[ARTICLE]
<<<<

William Grey (1659-1714)
Guide Price:
SOLDOil on canvas; original repainted wood frame; entire 39 by 32ins; 99 x 81cm
Provenance: Grey family, Backworth House, Northumberland; thence by descent to the Vivian-Neal family, Poundisford Park, Somerset; latterly a company collection, Kent, England
The second son of Ralph and Margaret Grey of Backworth House, Northumbria, William Grey was born 3 November 1659. Educated at St. John’s College, Cambridge he was admitted to Lincoln’s Inn, 1676 and called to the Bar, 1683. He married Ann Gray, daughter of William Carr of Newcastle-Upon-Tyne in September 1705. Apparently he was a passionate gardener and is known to have made notes on plants and flowers in the margins of somewhat serious family documents. He was the DL to the County of Northunmberland and became Squire of Backworth on the death of his brother in 1699.

>>>>

Target position records
<<<<

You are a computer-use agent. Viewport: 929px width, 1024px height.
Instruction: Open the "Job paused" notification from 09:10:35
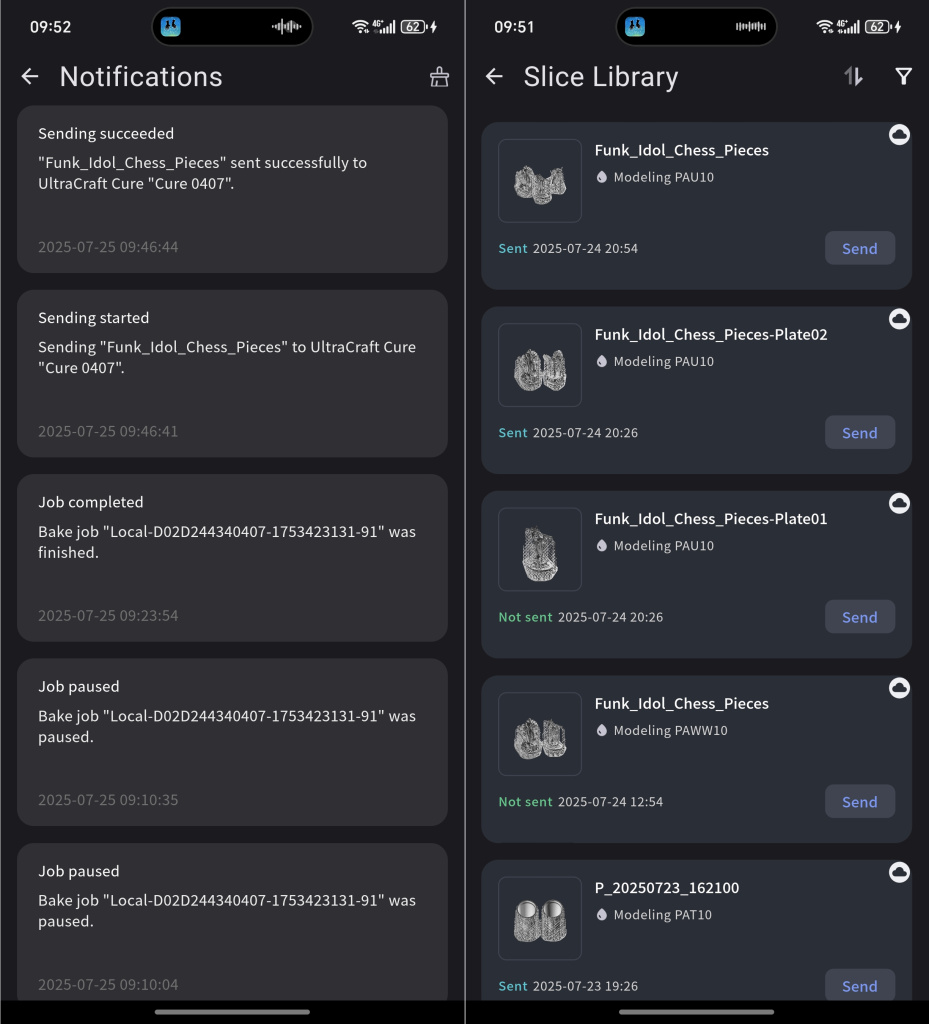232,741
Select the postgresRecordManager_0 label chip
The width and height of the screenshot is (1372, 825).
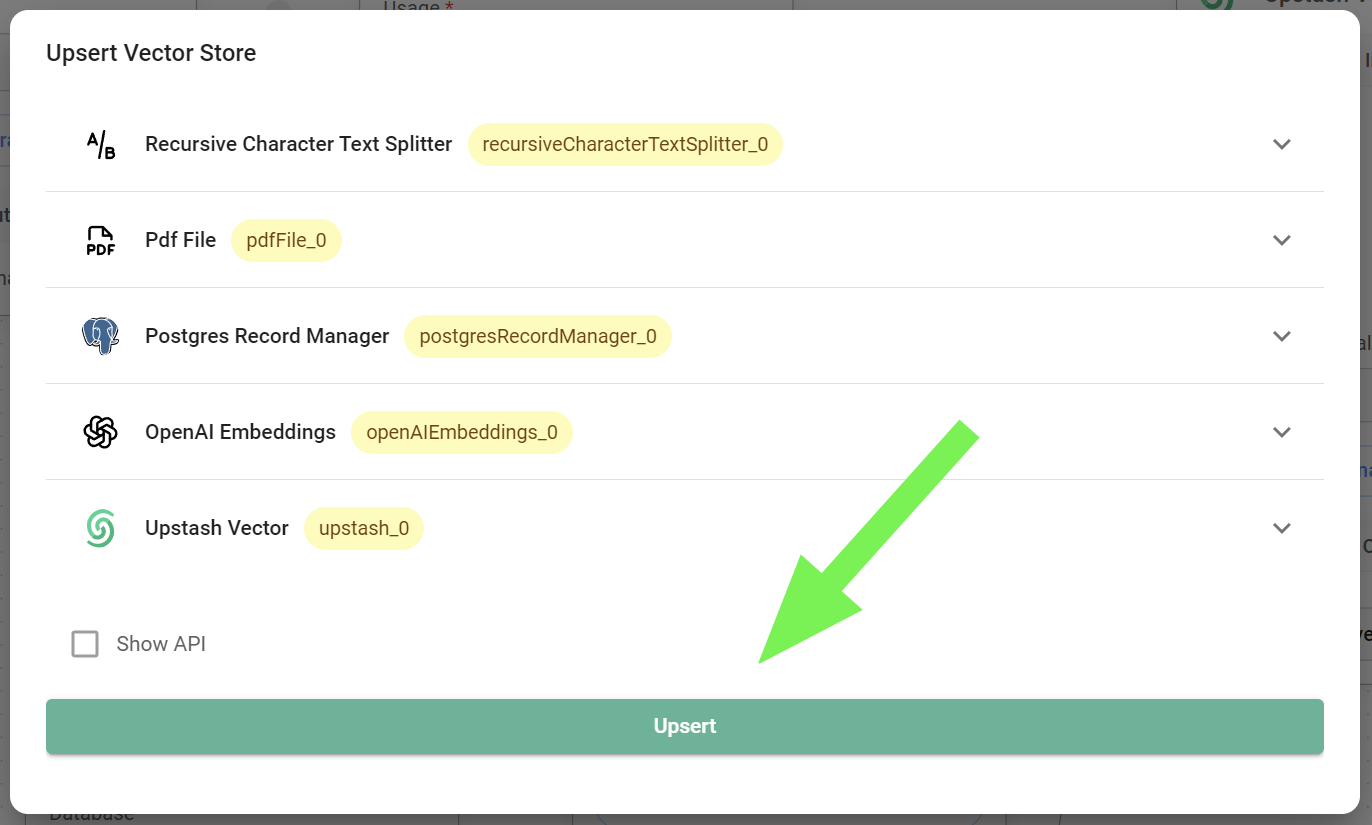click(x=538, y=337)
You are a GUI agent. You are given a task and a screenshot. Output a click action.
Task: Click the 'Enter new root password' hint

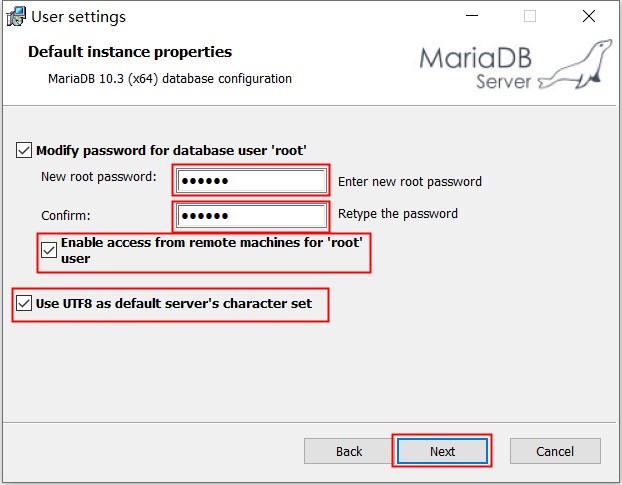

>>>>

[TASK GOAL]
Pick up the William Grey portrait listing from where it stops and continue it.

[RESPONSE TO THE TASK]
This portrait displays all the mannerisms of the work of Michael Dahl and most probably was painted whilst William Grey was in London around 1700. Certainly by this time Dahl had become the most popular and successful portrait painter in the capital after Kneller with both royal and aristocratic patronage. His style was therefore strongly influential with many talented, unknown, artists choosing to depict their sitters in a similar manner, aping the master, as is the case with this portrait. The wig, scarf and brown mantle compares favorably with Dahl’s approach as can most clearly be seen in his portrait of John Locke in the National Portrait Gallery Collection at Lyme Park.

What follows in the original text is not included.